Jeu type Nes oblige, l'IA est réduite à sa plus simple expression ; elle ne voit pas les cadavres, et si elle nous repère on peut facilement la déjouer ; alors elle retournera faire son tour de garde. Mais elle est aussi imprévisible, changeant parfois son pattern sans prévenir. Cet aspect aléatoire permet au jeu de ne pas être redondant ; il faut toujours s'adapter, et à l'IA, et aux armes fournies dans le niveau qui peuvent changer d'un essai à l'autre. Le jeu n'est pas difficile à proprement parler, on recommence car les ennemis sont très réactifs et que l'hésitation ne pardonne pas, mais globalement on peut réussir un tableau en une seule fois, d'ailleurs parfois ça arrive. Si les ennemis sont handicapés, c'est à cause du hardware, et non par des choix débiles de devs incompétents sans aucun bon sens ni logique. Et ces ennemis handicapés ont tout de même de sérieux atouts pour nous compliquer la vie.

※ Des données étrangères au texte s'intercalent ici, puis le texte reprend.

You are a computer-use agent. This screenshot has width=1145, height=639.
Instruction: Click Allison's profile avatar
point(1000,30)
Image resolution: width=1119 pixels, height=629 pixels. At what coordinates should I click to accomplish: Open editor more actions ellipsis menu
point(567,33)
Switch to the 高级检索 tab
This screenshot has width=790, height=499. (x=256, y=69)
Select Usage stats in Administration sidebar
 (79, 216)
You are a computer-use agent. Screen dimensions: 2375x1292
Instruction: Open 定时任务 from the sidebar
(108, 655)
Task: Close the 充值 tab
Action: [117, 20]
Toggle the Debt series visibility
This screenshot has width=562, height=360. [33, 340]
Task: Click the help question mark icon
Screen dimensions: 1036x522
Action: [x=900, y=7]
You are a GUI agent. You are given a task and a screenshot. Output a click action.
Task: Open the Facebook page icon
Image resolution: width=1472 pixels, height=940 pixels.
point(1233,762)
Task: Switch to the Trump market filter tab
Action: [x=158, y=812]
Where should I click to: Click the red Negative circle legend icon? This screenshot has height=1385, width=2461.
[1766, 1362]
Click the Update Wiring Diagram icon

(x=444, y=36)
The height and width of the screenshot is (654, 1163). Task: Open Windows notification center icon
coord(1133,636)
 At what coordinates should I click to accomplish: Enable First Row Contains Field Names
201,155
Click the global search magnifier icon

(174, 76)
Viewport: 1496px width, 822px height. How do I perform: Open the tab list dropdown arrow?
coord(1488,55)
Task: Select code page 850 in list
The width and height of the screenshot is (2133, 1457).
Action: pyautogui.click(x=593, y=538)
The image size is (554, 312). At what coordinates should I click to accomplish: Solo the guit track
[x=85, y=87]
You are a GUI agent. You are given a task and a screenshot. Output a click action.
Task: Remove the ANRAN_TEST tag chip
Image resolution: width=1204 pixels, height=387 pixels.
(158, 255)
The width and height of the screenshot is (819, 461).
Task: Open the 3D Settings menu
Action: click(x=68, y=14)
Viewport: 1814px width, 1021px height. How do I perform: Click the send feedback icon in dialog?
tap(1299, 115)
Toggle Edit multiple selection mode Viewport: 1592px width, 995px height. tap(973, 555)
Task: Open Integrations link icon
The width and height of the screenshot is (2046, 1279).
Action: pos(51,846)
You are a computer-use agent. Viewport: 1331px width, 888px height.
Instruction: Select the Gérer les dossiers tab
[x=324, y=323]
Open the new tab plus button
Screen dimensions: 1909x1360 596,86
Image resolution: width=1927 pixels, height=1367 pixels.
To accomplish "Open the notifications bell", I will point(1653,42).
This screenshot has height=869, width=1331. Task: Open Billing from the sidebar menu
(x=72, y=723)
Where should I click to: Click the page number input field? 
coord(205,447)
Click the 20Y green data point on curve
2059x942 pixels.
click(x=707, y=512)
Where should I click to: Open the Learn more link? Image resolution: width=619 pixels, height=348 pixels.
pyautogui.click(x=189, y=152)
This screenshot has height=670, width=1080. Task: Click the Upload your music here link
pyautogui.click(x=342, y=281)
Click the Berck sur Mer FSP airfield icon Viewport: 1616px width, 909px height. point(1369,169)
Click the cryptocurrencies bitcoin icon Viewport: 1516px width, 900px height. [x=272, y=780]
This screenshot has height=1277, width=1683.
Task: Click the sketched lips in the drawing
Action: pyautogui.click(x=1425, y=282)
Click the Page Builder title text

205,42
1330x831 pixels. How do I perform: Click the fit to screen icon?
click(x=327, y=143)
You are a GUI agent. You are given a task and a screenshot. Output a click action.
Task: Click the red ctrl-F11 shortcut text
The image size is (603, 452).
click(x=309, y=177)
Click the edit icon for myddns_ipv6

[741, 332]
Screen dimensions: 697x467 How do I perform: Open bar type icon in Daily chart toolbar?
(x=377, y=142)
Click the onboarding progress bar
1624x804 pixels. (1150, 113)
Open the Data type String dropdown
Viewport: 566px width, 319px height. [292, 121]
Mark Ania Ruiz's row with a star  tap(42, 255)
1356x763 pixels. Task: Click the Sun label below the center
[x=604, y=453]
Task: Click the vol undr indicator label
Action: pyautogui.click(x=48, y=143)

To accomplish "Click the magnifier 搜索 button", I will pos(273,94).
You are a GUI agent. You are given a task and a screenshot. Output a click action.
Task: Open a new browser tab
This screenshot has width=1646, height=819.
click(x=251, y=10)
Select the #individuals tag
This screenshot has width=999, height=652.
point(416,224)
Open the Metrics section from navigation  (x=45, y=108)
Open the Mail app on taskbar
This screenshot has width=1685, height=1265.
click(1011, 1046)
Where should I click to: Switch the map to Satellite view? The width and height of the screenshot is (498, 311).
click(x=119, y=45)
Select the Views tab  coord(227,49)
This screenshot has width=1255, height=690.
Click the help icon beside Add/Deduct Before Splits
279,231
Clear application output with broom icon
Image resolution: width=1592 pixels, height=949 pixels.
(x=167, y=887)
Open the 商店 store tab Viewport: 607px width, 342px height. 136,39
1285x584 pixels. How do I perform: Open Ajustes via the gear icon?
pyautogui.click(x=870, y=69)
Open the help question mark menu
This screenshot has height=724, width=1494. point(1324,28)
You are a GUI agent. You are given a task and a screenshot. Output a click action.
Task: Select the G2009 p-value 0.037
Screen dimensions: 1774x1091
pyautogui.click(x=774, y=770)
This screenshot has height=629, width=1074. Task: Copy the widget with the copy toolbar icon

Il y a un léger aspect apprentissage par l'erreur car on ne voit pas le tableau au complet, ce qui peut réserver des surprises (un gars hors-champ nous tire dessus), et parfois on confond les ennemis avec des éléments de décors à cause de la laideur et du manque de détails. Mais ça n'arrive que lors de la découverte de certains tableaux ; dès le deuxième essai l'erreur est entièrement imputable au joueur. On peut lancer des armes, certaines mortelles, certaines assommantes. On peut utiliser les portes à notre avantage. Les quelques possibilités du level-design, alliées au choix des armes et à l'IA aléatoire font que même si on s'établit une stratégie, il faudra probablement s'adapter et se montrer créatif. Cette fois j'ai raté mon coup mais je vais mieux utiliser mon shotgun... Ah ben non, il n'y a plus de shotgun, et pourquoi ce con sort de la pièce maintenant ?

J'aurais préféré que l'aspect scoring d'Hotline Miami soit en bonus, dans un mode à part. Il ne m'a pas dérangé, mais le jeu principal est bien au-dessus d'un simple challenge pour faire un max de points. Ce jeu est un exploit, une transcendance de ses limites, terribles limites, une leçon à tous ces devs qui pensent que la technologie résoudra leurs problèmes en écriture scénaristique minable, narration imbuvable et mécaniques de jeu sans corps ni âme. Au fond je suis content que ce jeu soit moche, qu'il parte de si bas, avec si peu de moyens, parce qu'il prouve de manière implacable que le jeu vidéo n'est pas dépendant de la technologie, mais de ce qu'il en fait.